As soon as weather in Kourou (French Guiana) permits, a Vega rocket will launch the first HyperScout 2 instrument into orbit. HyperScout 2 is a new version of the HyperScout instrument that contains not only visible and near-infrared hyperspectral bands, but also features thermal bands for the first time on a nanosatellite and artificial intelligence hardware for the first time in space.
An Arianespace Vega rocket is scheduled to launch the Small Spacecraft Mission Service – Proof of Concept from the Guiana Space Center as soon as the weather conditions are favorable. The next possible slot is Monday at 3:51 CEST. Along with 51 other small satellites, the launch will bring FSSCat A and B into orbit, two 6U cubesats from the Nano-Satellite Laboratory at the Technical University of Catalonia-BarcelonaTech, carrying the first HyperScout 2 instrument.
Thermal infrared bands
This HyperScout model provides hyperspectral imaging in the visible and near infrared to analyze composition of the Earth, along with three thermal infrared bands to retrieve the temperature distribution, boosting the number of Earth Observation applications cosine’s customers can benefit from. HyperScout 2 also hosts the Ф-sat-1 experiment of the Ф-lab of the Earth observation program of the European Space Agency.
The FSSCat consortium is composed of DEIMOS Engenharia (PT), Technical University of Catalonia-BarcelonaTech (ES), Golbriak Space (ET), Tyvak International (IT) and cosine Remote Sensing (NL).
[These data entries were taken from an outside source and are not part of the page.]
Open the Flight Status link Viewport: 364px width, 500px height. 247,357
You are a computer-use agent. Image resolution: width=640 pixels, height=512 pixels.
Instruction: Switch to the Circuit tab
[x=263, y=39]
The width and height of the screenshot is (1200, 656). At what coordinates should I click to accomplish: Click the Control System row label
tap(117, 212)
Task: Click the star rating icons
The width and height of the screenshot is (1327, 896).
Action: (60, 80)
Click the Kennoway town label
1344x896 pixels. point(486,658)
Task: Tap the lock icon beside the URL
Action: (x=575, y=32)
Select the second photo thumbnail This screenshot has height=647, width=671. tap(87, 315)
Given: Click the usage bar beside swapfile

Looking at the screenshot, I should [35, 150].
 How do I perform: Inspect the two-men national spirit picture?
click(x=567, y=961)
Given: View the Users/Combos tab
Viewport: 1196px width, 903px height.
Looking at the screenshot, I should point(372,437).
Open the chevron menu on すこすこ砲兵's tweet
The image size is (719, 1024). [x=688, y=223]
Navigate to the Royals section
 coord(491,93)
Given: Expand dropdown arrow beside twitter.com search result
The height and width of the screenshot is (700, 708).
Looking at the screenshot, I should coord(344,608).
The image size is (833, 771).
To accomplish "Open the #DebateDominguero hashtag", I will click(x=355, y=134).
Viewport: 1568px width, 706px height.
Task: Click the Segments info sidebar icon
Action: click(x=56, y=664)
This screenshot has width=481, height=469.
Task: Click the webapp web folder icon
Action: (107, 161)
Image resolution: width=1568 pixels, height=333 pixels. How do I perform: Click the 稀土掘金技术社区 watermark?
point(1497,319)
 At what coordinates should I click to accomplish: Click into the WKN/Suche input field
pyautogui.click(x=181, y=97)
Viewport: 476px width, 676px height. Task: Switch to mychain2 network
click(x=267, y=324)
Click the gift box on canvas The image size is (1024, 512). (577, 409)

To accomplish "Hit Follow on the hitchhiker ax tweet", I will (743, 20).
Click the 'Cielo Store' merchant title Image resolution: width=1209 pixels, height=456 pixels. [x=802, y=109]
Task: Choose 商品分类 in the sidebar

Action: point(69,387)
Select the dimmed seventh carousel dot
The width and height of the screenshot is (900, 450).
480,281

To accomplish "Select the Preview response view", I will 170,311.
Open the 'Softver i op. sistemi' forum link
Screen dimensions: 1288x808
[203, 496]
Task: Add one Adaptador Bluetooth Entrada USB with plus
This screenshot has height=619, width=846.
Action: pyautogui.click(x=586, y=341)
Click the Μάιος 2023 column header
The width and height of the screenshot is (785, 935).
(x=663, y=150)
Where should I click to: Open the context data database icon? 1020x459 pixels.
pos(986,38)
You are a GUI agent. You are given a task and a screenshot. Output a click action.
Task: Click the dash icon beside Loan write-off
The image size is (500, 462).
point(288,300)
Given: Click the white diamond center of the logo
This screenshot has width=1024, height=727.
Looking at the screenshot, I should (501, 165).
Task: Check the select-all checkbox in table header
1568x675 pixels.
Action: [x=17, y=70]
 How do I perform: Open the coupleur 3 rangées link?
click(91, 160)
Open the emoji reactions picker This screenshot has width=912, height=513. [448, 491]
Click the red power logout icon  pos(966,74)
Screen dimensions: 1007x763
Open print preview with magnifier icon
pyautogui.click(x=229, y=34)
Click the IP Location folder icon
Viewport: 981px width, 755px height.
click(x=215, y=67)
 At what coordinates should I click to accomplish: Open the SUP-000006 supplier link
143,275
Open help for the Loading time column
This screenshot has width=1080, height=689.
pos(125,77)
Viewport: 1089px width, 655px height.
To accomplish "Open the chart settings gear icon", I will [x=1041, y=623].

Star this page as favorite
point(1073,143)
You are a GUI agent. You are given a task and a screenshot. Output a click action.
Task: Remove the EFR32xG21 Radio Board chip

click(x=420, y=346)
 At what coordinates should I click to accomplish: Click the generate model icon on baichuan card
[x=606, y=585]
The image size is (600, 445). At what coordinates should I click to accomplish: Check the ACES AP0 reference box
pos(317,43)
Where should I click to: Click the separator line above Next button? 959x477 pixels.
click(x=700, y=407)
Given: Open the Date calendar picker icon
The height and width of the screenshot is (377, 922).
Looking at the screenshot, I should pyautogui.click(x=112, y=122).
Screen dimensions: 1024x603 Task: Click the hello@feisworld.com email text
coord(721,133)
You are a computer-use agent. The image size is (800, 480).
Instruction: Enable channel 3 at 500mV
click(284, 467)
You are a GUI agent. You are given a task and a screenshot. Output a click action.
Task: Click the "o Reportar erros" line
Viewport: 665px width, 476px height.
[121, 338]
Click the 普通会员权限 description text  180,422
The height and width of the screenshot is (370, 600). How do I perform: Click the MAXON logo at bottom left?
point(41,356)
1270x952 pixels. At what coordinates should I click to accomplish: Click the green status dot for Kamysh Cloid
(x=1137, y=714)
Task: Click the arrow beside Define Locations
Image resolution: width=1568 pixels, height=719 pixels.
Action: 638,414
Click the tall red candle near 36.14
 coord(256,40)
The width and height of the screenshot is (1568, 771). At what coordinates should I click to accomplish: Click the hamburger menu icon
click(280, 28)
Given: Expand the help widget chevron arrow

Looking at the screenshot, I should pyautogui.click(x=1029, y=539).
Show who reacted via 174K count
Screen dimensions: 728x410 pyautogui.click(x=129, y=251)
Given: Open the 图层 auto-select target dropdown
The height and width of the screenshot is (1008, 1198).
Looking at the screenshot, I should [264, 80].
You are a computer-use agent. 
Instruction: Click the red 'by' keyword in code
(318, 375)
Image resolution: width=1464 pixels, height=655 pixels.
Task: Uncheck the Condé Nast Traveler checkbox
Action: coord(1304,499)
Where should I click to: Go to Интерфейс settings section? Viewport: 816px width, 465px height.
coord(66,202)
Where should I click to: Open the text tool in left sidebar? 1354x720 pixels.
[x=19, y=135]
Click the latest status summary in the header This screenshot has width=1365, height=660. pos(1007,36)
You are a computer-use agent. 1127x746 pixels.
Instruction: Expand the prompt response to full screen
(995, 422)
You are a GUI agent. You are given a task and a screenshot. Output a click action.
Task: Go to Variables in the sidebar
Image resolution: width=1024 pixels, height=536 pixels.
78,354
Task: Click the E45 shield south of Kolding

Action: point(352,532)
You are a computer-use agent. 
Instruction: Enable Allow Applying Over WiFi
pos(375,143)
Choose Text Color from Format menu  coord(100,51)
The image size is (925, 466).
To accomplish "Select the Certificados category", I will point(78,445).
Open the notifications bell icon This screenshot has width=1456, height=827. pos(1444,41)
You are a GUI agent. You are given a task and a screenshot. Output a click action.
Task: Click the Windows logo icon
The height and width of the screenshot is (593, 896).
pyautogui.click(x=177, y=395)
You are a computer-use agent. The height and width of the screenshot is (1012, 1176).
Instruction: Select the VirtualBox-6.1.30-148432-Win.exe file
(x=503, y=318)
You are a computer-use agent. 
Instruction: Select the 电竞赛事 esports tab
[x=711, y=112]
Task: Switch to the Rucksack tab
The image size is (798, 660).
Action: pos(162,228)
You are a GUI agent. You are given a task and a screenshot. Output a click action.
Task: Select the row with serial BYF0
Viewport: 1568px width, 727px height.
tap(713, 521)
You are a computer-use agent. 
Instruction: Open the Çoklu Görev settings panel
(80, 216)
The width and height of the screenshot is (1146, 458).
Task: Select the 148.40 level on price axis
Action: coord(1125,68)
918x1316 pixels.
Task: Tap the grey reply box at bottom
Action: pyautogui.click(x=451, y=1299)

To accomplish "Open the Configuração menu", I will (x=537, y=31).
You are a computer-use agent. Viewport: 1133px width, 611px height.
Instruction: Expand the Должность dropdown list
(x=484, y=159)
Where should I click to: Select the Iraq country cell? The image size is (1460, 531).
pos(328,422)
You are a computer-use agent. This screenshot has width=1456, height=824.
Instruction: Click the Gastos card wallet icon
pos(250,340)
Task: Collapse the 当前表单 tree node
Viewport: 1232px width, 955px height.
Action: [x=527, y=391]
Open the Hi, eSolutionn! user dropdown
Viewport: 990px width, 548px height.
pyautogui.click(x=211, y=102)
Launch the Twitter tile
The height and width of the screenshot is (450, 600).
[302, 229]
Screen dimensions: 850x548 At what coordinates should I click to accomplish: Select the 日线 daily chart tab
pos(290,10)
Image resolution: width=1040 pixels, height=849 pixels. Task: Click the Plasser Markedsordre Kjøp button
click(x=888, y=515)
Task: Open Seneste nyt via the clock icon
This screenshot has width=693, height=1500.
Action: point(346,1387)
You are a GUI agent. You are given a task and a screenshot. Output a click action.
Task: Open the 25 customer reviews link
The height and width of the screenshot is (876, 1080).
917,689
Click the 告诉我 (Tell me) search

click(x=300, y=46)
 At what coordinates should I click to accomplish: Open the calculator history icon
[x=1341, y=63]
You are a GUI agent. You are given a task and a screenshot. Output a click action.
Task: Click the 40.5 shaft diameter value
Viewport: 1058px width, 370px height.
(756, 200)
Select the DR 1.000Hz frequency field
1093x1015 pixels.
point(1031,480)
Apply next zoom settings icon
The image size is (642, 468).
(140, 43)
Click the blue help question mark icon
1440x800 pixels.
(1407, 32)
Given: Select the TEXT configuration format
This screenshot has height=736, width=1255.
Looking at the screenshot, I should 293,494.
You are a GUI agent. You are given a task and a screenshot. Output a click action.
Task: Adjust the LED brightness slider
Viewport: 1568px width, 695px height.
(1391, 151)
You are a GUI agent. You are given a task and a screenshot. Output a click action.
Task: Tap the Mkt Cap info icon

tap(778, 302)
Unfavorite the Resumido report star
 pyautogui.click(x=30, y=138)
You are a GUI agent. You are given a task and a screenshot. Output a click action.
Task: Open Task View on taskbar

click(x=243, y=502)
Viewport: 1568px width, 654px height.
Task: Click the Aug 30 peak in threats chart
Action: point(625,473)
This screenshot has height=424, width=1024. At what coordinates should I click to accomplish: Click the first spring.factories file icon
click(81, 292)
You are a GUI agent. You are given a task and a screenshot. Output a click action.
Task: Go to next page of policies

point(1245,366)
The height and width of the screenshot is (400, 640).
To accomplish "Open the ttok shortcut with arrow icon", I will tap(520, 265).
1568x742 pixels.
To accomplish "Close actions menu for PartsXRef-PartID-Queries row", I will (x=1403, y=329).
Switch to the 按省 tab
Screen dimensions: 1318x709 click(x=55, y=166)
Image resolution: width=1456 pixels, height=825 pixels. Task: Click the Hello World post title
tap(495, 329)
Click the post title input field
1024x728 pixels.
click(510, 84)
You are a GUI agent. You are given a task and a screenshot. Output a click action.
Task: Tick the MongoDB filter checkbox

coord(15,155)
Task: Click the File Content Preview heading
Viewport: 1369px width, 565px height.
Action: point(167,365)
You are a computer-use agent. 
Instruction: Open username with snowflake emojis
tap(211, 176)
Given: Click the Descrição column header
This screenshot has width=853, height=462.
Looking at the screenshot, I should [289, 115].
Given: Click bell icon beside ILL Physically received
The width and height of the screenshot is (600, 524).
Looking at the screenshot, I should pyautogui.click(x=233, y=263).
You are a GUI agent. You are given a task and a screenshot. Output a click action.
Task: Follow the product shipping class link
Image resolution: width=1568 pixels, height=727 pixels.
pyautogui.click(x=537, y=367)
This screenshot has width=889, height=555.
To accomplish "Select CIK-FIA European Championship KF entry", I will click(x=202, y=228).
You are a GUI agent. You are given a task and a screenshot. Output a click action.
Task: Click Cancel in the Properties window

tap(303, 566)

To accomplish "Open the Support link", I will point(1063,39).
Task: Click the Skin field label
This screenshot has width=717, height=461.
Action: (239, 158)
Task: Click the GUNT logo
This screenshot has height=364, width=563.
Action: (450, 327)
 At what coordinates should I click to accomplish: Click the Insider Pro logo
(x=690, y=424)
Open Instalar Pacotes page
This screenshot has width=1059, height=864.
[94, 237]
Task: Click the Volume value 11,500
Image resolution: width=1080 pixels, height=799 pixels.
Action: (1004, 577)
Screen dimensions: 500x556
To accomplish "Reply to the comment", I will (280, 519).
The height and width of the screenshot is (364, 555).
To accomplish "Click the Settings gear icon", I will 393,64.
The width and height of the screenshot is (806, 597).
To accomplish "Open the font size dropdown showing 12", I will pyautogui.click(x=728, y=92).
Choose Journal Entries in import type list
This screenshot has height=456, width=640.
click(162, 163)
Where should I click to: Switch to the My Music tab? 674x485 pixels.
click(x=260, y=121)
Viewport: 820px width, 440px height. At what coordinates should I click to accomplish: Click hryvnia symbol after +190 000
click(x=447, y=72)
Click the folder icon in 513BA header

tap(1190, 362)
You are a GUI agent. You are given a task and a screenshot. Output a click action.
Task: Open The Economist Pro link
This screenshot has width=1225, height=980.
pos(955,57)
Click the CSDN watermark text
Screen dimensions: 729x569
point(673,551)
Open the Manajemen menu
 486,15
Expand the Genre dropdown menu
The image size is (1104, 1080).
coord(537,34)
The Ф-sat-1 consortium is composed of cosine Remote Sensing (NL), University of Pisa (IT), Sinergise (SI) and Ubotica (IE).
HyperScout 2 has been developed with the support of the European Space Agency and the Netherlands Space Office, and is based on 20 years of cosine’s heritage in the development of advanced miniaturized space instrumentation and a strong collaboration with the partners involved.
The launch of the first HyperScout with artificial intelligence capabilities showcases the clever solutions developed by cosine and its partners to overcome many of the volume, mass and power constraints imposed by small satellite platforms.
The launch can be followed live on RocketLaunch, Arianespace Vega Rocket and ESA web TV channels.